**Brief**
After removing every image, reproduce the data exactly as it appears.

(Stored data)
-=-=-
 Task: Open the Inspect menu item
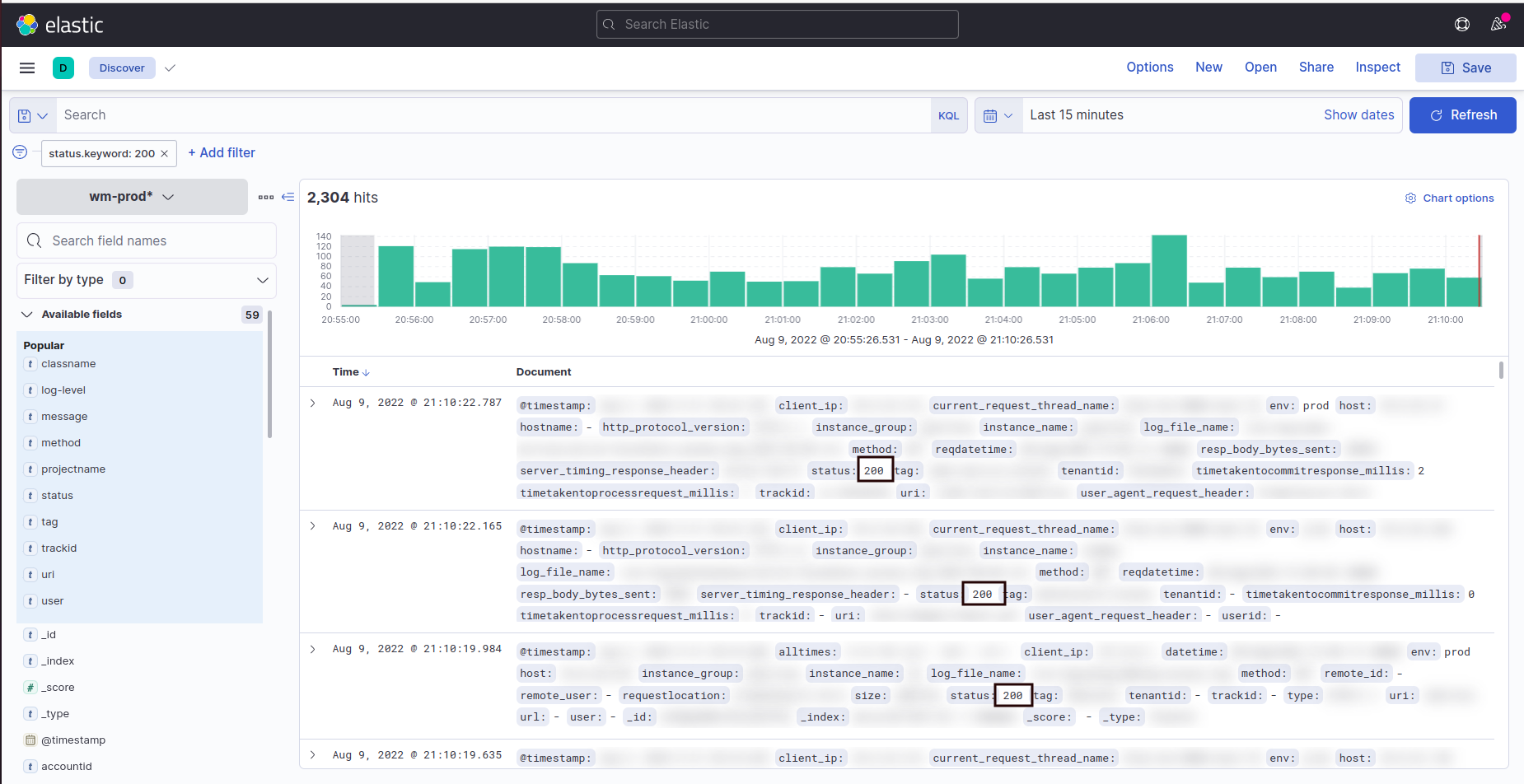tap(1377, 68)
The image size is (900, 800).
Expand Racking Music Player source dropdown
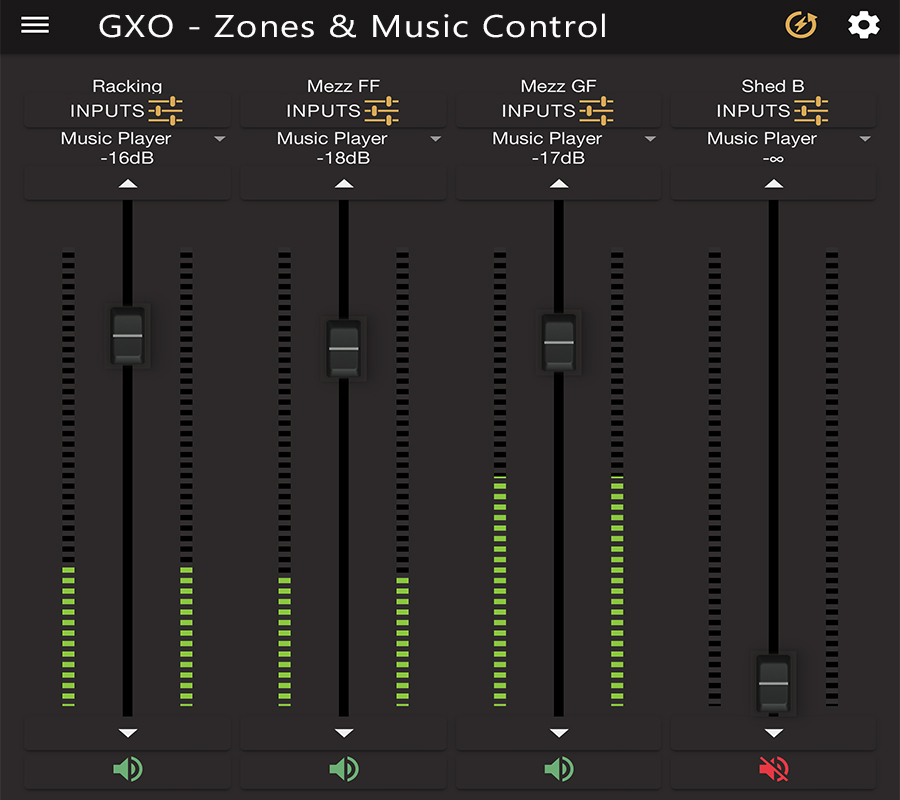[x=220, y=139]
-=-=-
**Your response**
 Task: Open the Inspect menu item
tap(1377, 68)
The image size is (900, 800).
Expand Racking Music Player source dropdown
[x=220, y=139]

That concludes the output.